[Text block]
****************

Each BKS is coloured and positioned in one of four rows, using the
same convention described above in relation to FIG. 7C. It is
notable in FIG. 7D that the BKS data indicate that this subject was
active (with blue dots in the top row) until about 01:00 during
night periods NP2-NP5, and was "asleep" until at least 07:00 during
night periods NP1, NP2, NP4 and NP5. On NP6 this subject went to
sleep about 3 hours earlier than the other nights and rose shortly
after 03:00, which for example might be indicative of a shift
worker.
[0076] FIG. 7E provides an enlarged view of a portion of the raster
plot of FIG. 7D, illustrating the top row 702 of Active BKS values,
the second row 704 of Inactive BKS values, the third row 706 of
Immobile BKS values, and the fourth row 708 of sleep epoch data
points.
[0077] FIG. 8 shows data obtained from another normal control
subject, using the same plotting conventions as FIG. 7. In
particular, FIG. 8A shows a histogram of BKS values from the second
control subject during the AP (09:00-18:00), and FIG. 8B shows the
BKS values from the NP (23:00-06:00). FIG. 8C shows that this
person falls asleep most nights around 23:00 and awakes around
06:00 each morning and exhibits relatively normal sleep between
those times.
[0078] FIG. 9 shows BKS data obtained from a Person with
Parkinson's (PwP). FIG. 9A shows that, during the AP, this person
exhibits increased Immobile BKS measures. Moreover, FIG. 9B shows
that during the NP a markedly abnormal sleep pattern exists. This
is revealed by very little BKS in either the very immobile or
immobile range as compared to the controls of FIGS. 7B and 8B. The
abnormal sleep is also evidenced in FIG. 9B by way of the increased
Inactive and active data throughout the record, as compared to the
control subjects of FIGS. 7B & 8B. It is noted that the
Active.sub.50 is only modestly elevated in the PwP in FIGS. 9A
& 9B, as compared to the Active.sub.50 in FIGS. 7 and 8.
[0079] FIG. 10 shows the data from another PwP. This subject
exhibits a marked preponderance of Mobile Inactive BKS Values
during the AP, even though there is little Immobility (i.e., little
day time sleep). FIG. 10C shows that the subject is late retiring,
typically falling asleep around 01:00-01:30. FIG. 10C further shows
that this subject has reasonably long periods of "sleep" as shown
by Sleep epochs in the fourth row of each raster plot. However,
when FIG. 10B is considered it can be determined that the Sleep
Quality is poor as shown by a low Immobile.sub.25 (of BKS=101) and
relatively few occurrences of Very Immobile BKS values in FIG. 10B
as compared for example to the strong Very Immobile peaks in FIGS.

****************

[Dataset]

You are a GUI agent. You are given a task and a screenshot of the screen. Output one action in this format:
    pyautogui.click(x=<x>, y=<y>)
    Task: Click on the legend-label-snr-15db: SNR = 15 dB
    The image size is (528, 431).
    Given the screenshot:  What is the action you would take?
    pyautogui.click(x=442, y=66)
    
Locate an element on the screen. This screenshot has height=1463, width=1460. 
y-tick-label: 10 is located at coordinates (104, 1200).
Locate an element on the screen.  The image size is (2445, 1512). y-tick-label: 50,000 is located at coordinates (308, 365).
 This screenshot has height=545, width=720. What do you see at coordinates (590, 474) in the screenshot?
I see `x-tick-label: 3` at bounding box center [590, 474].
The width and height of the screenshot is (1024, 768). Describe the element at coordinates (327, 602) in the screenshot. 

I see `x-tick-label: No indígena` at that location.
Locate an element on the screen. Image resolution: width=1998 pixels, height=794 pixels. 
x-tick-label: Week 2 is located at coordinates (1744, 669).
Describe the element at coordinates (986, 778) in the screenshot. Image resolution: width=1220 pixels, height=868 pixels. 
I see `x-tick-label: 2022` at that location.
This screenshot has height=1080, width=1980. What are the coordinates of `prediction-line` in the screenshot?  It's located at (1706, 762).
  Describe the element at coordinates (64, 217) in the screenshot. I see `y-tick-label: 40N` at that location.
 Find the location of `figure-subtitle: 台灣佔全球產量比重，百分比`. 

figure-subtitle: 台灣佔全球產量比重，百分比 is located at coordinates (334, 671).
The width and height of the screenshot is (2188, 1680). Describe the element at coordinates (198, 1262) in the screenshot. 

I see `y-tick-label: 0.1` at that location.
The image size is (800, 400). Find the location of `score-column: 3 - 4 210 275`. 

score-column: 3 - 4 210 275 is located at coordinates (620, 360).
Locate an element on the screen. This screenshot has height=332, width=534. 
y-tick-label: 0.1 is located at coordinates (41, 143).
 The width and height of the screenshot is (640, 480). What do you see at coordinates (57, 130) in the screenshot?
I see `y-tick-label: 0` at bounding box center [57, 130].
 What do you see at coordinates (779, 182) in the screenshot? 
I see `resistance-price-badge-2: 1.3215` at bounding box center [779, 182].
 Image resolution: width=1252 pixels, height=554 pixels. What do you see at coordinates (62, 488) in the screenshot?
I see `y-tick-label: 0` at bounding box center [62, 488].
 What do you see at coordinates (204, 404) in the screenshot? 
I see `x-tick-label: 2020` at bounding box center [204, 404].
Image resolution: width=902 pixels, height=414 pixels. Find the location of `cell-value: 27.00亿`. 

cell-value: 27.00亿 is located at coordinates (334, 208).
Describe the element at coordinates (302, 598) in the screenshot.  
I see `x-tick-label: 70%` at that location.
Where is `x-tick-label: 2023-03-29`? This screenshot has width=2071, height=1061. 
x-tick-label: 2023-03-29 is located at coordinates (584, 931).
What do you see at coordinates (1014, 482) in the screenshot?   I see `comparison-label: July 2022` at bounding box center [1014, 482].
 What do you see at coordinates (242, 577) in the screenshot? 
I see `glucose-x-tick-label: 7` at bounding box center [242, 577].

****************

[Instructions]
1. Extract from the BKS passage the portion starting at "[0079] FIG. 10" and ending at "peaks in FIGS.".
2. According to the BKS passage, what indicates that the person with Parkinson's in FIG. 9B has a markedly abnormal sleep pattern during the NP? Answer in one to three sentences.
Rely only on the BKS passage.

[Answers given]
1.
[0079] FIG. 10 shows the data from another PwP. This subject
exhibits a marked preponderance of Mobile Inactive BKS Values
during the AP, even though there is little Immobility (i.e., little
day time sleep). FIG. 10C shows that the subject is late retiring,
typically falling asleep around 01:00-01:30. FIG. 10C further shows
that this subject has reasonably long periods of "sleep" as shown
by Sleep epochs in the fourth row of each raster plot. However,
when FIG. 10B is considered it can be determined that the Sleep
Quality is poor as shown by a low Immobile.sub.25 (of BKS=101) and
relatively few occurrences of Very Immobile BKS values in FIG. 10B
as compared for example to the strong Very Immobile peaks in FIGS.

2. The abnormal sleep pattern is revealed by very little BKS in either the very immobile or immobile range, compared with the controls of FIGS. 7B and 8B. It is also shown by increased Inactive and active data throughout the record, compared with the same control subjects.